This 2020 study, Comparing Streamflow Depletion Estimation Approaches in a Heavily Stressed, Conjunctively Managed Aquifer, offers a comparison of analytical depletion functions (ADFs) against a validated numerical model created for estimating streamflow depletion. This numerical model was developed as part of an interstate compact, and as such had substantially greater effort put into its development and calibration compared to models used for comparison studies elsewhere. Authors Samuel C. Zipper, Tom Gleeson, Qiang Li, and Ben Kerr conducted the study in the highly stressed aquifer of the Republican River (Colorado/Kansas, USA) with funding from NSERC, Kansas Geological Survey, the University of Victoria, and Foundry Spatial. Overall, the ADF produced comparable results to the validated numerical model at a fraction of the cost and time.

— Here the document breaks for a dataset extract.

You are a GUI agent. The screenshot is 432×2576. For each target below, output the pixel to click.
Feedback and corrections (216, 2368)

This study was made possible with funding from the Natural Sciences and Engineering Resources Council of Canada, SD Bechtel, Jr. Foundation, University of Victoria, The Nature Conservancy — California, and Foundry Spatial. With their help, authors quantified the impact of an emerging agricultural frontier, Cannabis cultivation, on water resources, using the Navarro River (Coastal Range) in Northern California as a case study.
Overall, authors Samuel C. Zipper, Tom Gleeson, Ben Kerr, Jeanette K. Howard, Melissa M. Rohde, Jennifer Carah, and Julie Zimmerman found that the performance of analytical depletion functions was comparable to archetypal numerical models. With the help of funding from the Natural Sciences and Engineering Resources Council of Canada, S.D. Bechtel, Jr. Foundation, University of Victoria, The Nature Conservancy — California, and Foundry Spatial, researchers also identified that the new approach works best in flatter terrain, with wells close to streams.
With funding from the Government of Canada (NSERC), the University of Victoria, and Foundry Spatial, this study tested analytical models and methods for estimating depletion on real-world stream networks. Authors Xander Huggins, Tom Gleeson, Hailey Eckstrand, and Ben Kerr provide the first response to the question: “can we incorporate groundwater impacts on surface water in our water technology framework?”